Pourquoi connaître sa VMA ?

Il existe différents paramètres qui permettent de progresser sereinement en course à pied.

La Vitesse Maximale Aérobie, ou VMA, est l’un des indicateurs clés en course à pied. Elle permet de construire un programme adapté à notre niveau. Elle sert aussi à déterminer les allures et donc les objectifs de temps sur différentes courses, notamment sur 10 km, semi-marathon et marathon. Cela permet de se fixer des objectifs réalistes sans brûler les étapes. Car oui, une progression en course à pied est comme n’importe quelle autre progression : elle se construit par paliers et par étapes.

Dans une certaine mesure, nous sommes capables de dire qu’un 10 km se court à environ 90 % de notre VMA, un semi-marathon à 85 % et un marathon à environ 80 % de notre VMA. Bien évidemment, ces chiffres sont à ajuster en fonction du niveau et de l’expérience de la personne sur ces différentes distances. Ils servent, dans un premier temps, de base pour définir le plan et l’objectif. Ces deux éléments s’ajustent au fil de la préparation et s’améliorent avec le temps.

Mais alors, comment calculer sa VMA ?

Il existe différents tests comme le Cooper, le demi-Cooper, le Luc Léger et le Vameval.

Personnellement, je privilégie deux tests parmi ces derniers : le demi-Cooper et le Vameval.

Pourquoi ? Le demi-Cooper pour sa facilité à mettre en place, et le Vameval car, à mon sens, c’est le plus précis, même s’il demande une certaine organisation.

Le demi-Cooper en détail :

Le but est de faire la plus grande distance possible en 6 minutes.

Avant de réaliser le test, s’échauffer avec 20 minutes de footing et quelques éducatifs.

Puis réaliser le test sur une surface plane. Le mieux reste une piste d’athlétisme. Au bout des 6 minutes, prendre la distance effectuée en mètres et la diviser par 100 : VMA (km/h) = distance parcourue (en mètres) ÷ 100.

Par exemple, si la distance est de 1200 m, alors 1200 / 100 = 12 km/h.

Ses avantages :

Le principal atout du demi-Cooper est sa facilité à mettre en place (une piste d’athlétisme et un chronomètre suffisent). En seulement 6 minutes, on obtient une estimation relativement fiable de sa VMA. Il est notamment accessible aux débutants et moins traumatisant pour l’organisme. Il est aussi facilement reproductible plusieurs fois afin de suivre sa progression.

Ses limites :

Les résultats peuvent être en dessous de la VMA réelle si la personne part trop vite ou trop lentement. Ce test demande de courir 6 minutes à fond de manière régulière, c’est-à-dire sans trop de changements de rythme, ce qui n’est pas forcément facile.

Conclusion :

Le test demi-Cooper est une très bonne alternative pour connaître sa VMA. Son résultat est directement exploitable pour l’entraînement.
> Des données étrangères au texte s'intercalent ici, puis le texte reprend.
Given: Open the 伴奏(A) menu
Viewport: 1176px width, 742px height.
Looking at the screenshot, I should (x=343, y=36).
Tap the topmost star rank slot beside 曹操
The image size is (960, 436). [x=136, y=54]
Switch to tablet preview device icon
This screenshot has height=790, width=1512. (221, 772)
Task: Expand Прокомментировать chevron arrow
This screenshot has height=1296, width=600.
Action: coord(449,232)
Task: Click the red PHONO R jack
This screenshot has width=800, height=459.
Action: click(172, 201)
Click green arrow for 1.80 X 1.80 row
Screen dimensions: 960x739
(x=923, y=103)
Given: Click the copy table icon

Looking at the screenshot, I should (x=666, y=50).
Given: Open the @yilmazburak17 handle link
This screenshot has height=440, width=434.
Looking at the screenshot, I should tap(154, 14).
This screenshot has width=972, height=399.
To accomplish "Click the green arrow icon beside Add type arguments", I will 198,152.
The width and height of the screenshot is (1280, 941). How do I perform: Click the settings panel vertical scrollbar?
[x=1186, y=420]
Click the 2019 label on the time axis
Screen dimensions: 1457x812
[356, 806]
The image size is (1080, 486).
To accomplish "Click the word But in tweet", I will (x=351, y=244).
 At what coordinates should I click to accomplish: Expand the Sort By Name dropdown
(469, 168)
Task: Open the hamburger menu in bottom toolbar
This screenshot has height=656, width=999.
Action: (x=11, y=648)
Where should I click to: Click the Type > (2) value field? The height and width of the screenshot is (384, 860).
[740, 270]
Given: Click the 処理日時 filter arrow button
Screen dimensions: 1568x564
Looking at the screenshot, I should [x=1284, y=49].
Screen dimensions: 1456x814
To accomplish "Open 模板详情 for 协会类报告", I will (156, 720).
Le point bonus : se faire accompagner par une personne à vélo pour nous encourager durant les 6 minutes.

Le Vameval en détail :

Ce test a été développé en France dans les années 1980 par Georges Cazorla, enseignant-chercheur en physiologie de l’exercice. Le Vameval repose sur une augmentation régulière et progressive de la vitesse de course toutes les minutes, jusqu’à l’épuisement du coureur.

Contrairement à d’autres tests, le VAMEVAL est conçu pour être progressif et non traumatisant. Il fournit une valeur plus fiable de la VMA comparé aux autres tests.

Le test se déroule généralement sur une piste d’athlétisme, avec un plot placé tous les 20 m. La piste est donc divisée en 20 sections de 20 m. Le Vameval est un effort progressif : vous pouvez faire un échauffement avec un footing de 20’, mais il n’est pas obligatoire.

Le test commence à 8 km/h et augmente de 0,5 km/h chaque minute. Un bip sonore indique le rythme à suivre. Le coureur doit atteindre le plot au moment exact du bip. Le test s’arrête lorsque l’athlète n’arrive plus à suivre le rythme après deux bips consécutifs. Le palier auquel vous vous arrêtez détermine votre VMA.

Ses avantages :

Le VAMEVAL est précis et simple. Il est abordable par tout le public grâce à sa progressivité, il est reproductible et moins traumatisant que les autres tests.

Ses limites :

Il demande plus de logistique : il faut un fichier sonore, des plots et un accès à une piste d’athlétisme. On peut difficilement réaliser ce test de manière seule.

Conclusion :

Fiable, progressif et relativement simple à mettre en place, il permet d’obtenir une estimation précise de sa VMA. C’est le test VMA le plus réalisé du fait de sa précision.